Grace, now a consultant for the case, grows closer to Ed and the two sleep together. The next morning, she proposes the idea to the detectives that she pretend to be Desiree to lure out the killer. Ed protests and is angry she did not mention it before; the captain green lights the idea anyway. At the high school, Rand confronts Jerald about being attracted to Desiree and "getting off" to her, however Jerald angrily calls her "my Kathleen," revealing his deep emotional attachment to her before assaulting Rand and putting him in the hospital. After the police interview Rand, they determine Jerald is the most likely suspect and go to his house to arrest him; however, he is not there.

Jerald shows up to Kathleen's while Grace is alone and reveals himself as the killer, noting she does not seem surprised.
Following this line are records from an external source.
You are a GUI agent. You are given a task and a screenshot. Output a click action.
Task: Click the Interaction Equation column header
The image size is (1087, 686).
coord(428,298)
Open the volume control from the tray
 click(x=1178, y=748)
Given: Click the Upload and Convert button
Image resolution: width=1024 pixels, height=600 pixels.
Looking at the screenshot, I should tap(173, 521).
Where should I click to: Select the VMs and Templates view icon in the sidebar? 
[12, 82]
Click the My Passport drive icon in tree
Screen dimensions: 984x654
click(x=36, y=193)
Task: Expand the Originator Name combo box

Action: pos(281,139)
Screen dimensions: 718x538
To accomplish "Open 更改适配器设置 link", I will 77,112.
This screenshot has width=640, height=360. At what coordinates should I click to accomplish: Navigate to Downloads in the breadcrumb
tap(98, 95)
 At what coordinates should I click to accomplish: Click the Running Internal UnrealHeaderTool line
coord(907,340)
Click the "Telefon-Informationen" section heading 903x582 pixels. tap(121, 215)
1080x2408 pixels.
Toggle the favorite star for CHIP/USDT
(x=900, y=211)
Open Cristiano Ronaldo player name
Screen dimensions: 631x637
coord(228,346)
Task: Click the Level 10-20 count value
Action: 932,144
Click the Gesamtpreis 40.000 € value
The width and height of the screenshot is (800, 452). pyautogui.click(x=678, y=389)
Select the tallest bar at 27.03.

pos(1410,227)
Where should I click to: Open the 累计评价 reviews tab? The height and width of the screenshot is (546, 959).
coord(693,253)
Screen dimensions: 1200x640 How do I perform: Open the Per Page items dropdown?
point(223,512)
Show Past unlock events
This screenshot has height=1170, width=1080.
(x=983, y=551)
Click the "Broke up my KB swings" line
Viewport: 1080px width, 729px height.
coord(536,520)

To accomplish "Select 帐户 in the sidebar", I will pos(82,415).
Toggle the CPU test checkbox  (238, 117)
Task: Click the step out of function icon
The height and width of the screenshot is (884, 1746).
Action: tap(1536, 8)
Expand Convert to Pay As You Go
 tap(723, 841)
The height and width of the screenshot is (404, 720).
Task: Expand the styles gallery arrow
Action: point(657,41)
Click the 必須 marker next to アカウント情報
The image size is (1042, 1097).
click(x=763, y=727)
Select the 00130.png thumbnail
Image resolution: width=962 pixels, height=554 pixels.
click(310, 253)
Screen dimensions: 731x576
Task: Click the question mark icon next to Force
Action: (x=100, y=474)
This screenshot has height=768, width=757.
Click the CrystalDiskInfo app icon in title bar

She reveals she knows why he killed Kathleen - that she was a replacement for his emotionally distant mother, but that once she became a dominatrix it was too close to the cold and dominating personality of his mother so he had to kill her. He admits he killed the two performers and tried to kill the third, before confessing he plans to kill Grace and then his mother but make his mother's death look like an accident. Grace reveals she had the live feed on, broadcasting his confession. He attacks her and gets ahold of the gun Kathleen had hidden before Ed arrives and fatally shoots him.

Some time later, Ed and Grace cuddle on the couch while discussing their potential future relationship.

==Production==
In January 2021, it was announced Alyssa Milano would star in a feature film adaption of Nora Roberts’ romance thriller Brazen Virtue with Monika Mitchell directing.

Following the announcement of Milano's casting as Grace, Nora Roberts' Facebook page was inundated with negative responses from sections of her fan base who were critical of Milano's role in the #MeToo movement and criticism of Donald Trump's administration. Roberts was quoted:

I'm delighted Ms. Milano's been cast in the adaptation of Brazen Virtue for Netflix. To say I was stunned and appalled by some of the comments regarding the announcement on my Facebook page is a wild understatement. I spoke my piece, posted it publicly, and stand by it and Ms. Milano. To those who state they'll never read my work again due to differing political viewpoints and opinions, or because a talented, experienced actor will play a role, I can only say that's their choice. I believe Ms. Milano and I will survive it.

==Release==
The movie was released on Netflix's service January 13, 2022.

==Reception==

The review aggregator website Rotten Tomatoes reported an approval rating of 14% based on 22 reviews.